#### What the task asks:
Please return every record below exactly as it stands.

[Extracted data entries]
*** Begin section ***

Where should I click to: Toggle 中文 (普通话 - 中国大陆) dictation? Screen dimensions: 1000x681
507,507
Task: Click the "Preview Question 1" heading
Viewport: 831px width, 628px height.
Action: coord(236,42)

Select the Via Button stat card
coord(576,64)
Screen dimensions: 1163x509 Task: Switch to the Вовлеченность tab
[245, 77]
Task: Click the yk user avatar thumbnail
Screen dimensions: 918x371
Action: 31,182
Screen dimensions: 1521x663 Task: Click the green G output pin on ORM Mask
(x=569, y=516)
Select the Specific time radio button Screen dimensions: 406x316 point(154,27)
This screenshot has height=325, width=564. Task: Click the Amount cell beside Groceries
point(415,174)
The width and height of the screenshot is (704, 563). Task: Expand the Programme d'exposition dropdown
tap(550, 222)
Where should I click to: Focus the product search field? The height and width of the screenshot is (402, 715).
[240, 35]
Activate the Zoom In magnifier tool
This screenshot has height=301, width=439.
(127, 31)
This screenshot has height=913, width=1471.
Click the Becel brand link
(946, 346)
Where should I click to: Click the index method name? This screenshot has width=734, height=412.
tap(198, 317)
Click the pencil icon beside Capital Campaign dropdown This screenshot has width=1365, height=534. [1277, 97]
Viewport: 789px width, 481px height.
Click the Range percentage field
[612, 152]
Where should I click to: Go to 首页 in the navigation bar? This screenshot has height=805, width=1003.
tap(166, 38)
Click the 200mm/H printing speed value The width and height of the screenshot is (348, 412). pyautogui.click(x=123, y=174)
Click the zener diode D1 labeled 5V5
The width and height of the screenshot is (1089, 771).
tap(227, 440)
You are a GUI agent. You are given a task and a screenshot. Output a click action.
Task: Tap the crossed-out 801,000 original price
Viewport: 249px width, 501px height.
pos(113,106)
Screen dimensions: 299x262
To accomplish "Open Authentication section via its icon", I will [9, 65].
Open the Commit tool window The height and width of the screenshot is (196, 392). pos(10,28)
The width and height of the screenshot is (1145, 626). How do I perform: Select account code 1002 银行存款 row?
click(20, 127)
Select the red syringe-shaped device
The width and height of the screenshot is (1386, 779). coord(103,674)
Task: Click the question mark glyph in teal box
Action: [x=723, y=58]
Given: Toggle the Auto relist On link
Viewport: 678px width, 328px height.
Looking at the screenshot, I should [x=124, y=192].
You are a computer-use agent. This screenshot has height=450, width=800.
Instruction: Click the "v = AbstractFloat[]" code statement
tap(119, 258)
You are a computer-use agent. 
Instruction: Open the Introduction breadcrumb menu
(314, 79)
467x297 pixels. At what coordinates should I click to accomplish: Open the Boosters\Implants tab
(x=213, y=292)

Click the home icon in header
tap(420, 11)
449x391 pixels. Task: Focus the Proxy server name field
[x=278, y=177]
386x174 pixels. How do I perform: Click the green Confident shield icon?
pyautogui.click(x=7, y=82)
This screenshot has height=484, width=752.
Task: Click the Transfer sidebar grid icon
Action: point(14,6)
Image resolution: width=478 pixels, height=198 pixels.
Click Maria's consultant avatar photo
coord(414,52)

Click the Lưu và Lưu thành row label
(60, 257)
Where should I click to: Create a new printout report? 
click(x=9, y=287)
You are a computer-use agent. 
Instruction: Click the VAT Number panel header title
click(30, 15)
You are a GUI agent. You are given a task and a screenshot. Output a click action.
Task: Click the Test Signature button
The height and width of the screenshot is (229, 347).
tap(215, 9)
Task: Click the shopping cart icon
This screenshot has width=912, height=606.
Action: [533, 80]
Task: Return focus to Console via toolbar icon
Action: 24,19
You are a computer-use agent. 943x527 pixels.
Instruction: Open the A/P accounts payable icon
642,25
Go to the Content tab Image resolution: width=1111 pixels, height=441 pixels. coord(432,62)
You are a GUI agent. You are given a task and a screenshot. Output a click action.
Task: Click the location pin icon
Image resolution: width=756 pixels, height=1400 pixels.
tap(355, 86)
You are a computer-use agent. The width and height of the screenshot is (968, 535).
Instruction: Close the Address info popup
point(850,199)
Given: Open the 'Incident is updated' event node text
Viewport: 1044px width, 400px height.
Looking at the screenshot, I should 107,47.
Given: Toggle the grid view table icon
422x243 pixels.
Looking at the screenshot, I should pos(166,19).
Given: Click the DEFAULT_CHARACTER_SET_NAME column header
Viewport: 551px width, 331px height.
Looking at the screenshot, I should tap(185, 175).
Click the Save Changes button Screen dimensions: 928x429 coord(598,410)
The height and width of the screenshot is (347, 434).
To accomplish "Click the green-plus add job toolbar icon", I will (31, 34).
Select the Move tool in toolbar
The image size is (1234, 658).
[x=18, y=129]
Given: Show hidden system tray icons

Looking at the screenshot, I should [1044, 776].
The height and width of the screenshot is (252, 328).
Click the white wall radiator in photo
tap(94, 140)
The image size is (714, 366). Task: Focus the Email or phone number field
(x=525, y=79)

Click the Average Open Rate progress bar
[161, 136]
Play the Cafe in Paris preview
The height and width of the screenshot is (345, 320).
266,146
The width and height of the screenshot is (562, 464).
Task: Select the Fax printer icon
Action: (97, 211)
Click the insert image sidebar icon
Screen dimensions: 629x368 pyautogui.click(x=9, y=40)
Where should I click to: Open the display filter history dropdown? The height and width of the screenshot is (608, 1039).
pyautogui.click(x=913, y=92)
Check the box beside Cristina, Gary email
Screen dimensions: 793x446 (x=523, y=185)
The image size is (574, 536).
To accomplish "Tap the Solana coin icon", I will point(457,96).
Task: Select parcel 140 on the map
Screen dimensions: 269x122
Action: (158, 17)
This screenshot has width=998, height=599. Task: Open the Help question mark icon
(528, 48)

*** End section ***

#### Result:
Where should I click to: Toggle 中文 (普通话 - 中国大陆) dictation? Screen dimensions: 1000x681
507,507
Task: Click the "Preview Question 1" heading
Viewport: 831px width, 628px height.
Action: coord(236,42)

Select the Via Button stat card
coord(576,64)
Screen dimensions: 1163x509 Task: Switch to the Вовлеченность tab
[245, 77]
Task: Click the yk user avatar thumbnail
Screen dimensions: 918x371
Action: 31,182
Screen dimensions: 1521x663 Task: Click the green G output pin on ORM Mask
(x=569, y=516)
Select the Specific time radio button Screen dimensions: 406x316 point(154,27)
This screenshot has height=325, width=564. Task: Click the Amount cell beside Groceries
point(415,174)
The width and height of the screenshot is (704, 563). Task: Expand the Programme d'exposition dropdown
tap(550, 222)
Where should I click to: Focus the product search field? The height and width of the screenshot is (402, 715).
[240, 35]
Activate the Zoom In magnifier tool
This screenshot has height=301, width=439.
(127, 31)
This screenshot has height=913, width=1471.
Click the Becel brand link
(946, 346)
Where should I click to: Click the index method name? This screenshot has width=734, height=412.
tap(198, 317)
Click the pencil icon beside Capital Campaign dropdown This screenshot has width=1365, height=534. [1277, 97]
Viewport: 789px width, 481px height.
Click the Range percentage field
[612, 152]
Where should I click to: Go to 首页 in the navigation bar? This screenshot has height=805, width=1003.
tap(166, 38)
Click the 200mm/H printing speed value The width and height of the screenshot is (348, 412). pyautogui.click(x=123, y=174)
Click the zener diode D1 labeled 5V5
The width and height of the screenshot is (1089, 771).
tap(227, 440)
You are a GUI agent. You are given a task and a screenshot. Output a click action.
Task: Tap the crossed-out 801,000 original price
Viewport: 249px width, 501px height.
pos(113,106)
Screen dimensions: 299x262
To accomplish "Open Authentication section via its icon", I will [9, 65].
Open the Commit tool window The height and width of the screenshot is (196, 392). pos(10,28)
The width and height of the screenshot is (1145, 626). How do I perform: Select account code 1002 银行存款 row?
click(20, 127)
Select the red syringe-shaped device
The width and height of the screenshot is (1386, 779). coord(103,674)
Task: Click the question mark glyph in teal box
Action: [x=723, y=58]
Given: Toggle the Auto relist On link
Viewport: 678px width, 328px height.
Looking at the screenshot, I should [x=124, y=192].
You are a computer-use agent. This screenshot has height=450, width=800.
Instruction: Click the "v = AbstractFloat[]" code statement
tap(119, 258)
You are a computer-use agent. 
Instruction: Open the Introduction breadcrumb menu
(314, 79)
467x297 pixels. At what coordinates should I click to accomplish: Open the Boosters\Implants tab
(x=213, y=292)

Click the home icon in header
tap(420, 11)
449x391 pixels. Task: Focus the Proxy server name field
[x=278, y=177]
386x174 pixels. How do I perform: Click the green Confident shield icon?
pyautogui.click(x=7, y=82)
This screenshot has height=484, width=752.
Task: Click the Transfer sidebar grid icon
Action: point(14,6)
Image resolution: width=478 pixels, height=198 pixels.
Click Maria's consultant avatar photo
coord(414,52)

Click the Lưu và Lưu thành row label
(60, 257)
Where should I click to: Create a new printout report? 
click(x=9, y=287)
You are a computer-use agent. 
Instruction: Click the VAT Number panel header title
click(30, 15)
You are a GUI agent. You are given a task and a screenshot. Output a click action.
Task: Click the Test Signature button
The height and width of the screenshot is (229, 347).
tap(215, 9)
Task: Click the shopping cart icon
This screenshot has width=912, height=606.
Action: [533, 80]
Task: Return focus to Console via toolbar icon
Action: 24,19
You are a computer-use agent. 943x527 pixels.
Instruction: Open the A/P accounts payable icon
642,25
Go to the Content tab Image resolution: width=1111 pixels, height=441 pixels. coord(432,62)
You are a GUI agent. You are given a task and a screenshot. Output a click action.
Task: Click the location pin icon
Image resolution: width=756 pixels, height=1400 pixels.
tap(355, 86)
You are a computer-use agent. The width and height of the screenshot is (968, 535).
Instruction: Close the Address info popup
point(850,199)
Given: Open the 'Incident is updated' event node text
Viewport: 1044px width, 400px height.
Looking at the screenshot, I should 107,47.
Given: Toggle the grid view table icon
422x243 pixels.
Looking at the screenshot, I should pos(166,19).
Given: Click the DEFAULT_CHARACTER_SET_NAME column header
Viewport: 551px width, 331px height.
Looking at the screenshot, I should tap(185, 175).
Click the Save Changes button Screen dimensions: 928x429 coord(598,410)
The height and width of the screenshot is (347, 434).
To accomplish "Click the green-plus add job toolbar icon", I will (31, 34).
Select the Move tool in toolbar
The image size is (1234, 658).
[x=18, y=129]
Given: Show hidden system tray icons

Looking at the screenshot, I should [1044, 776].
The height and width of the screenshot is (252, 328).
Click the white wall radiator in photo
tap(94, 140)
The image size is (714, 366). Task: Focus the Email or phone number field
(x=525, y=79)

Click the Average Open Rate progress bar
[161, 136]
Play the Cafe in Paris preview
The height and width of the screenshot is (345, 320).
266,146
The width and height of the screenshot is (562, 464).
Task: Select the Fax printer icon
Action: (97, 211)
Click the insert image sidebar icon
Screen dimensions: 629x368 pyautogui.click(x=9, y=40)
Where should I click to: Open the display filter history dropdown? The height and width of the screenshot is (608, 1039).
pyautogui.click(x=913, y=92)
Check the box beside Cristina, Gary email
Screen dimensions: 793x446 (x=523, y=185)
The image size is (574, 536).
To accomplish "Tap the Solana coin icon", I will point(457,96).
Task: Select parcel 140 on the map
Screen dimensions: 269x122
Action: (158, 17)
This screenshot has width=998, height=599. Task: Open the Help question mark icon
(528, 48)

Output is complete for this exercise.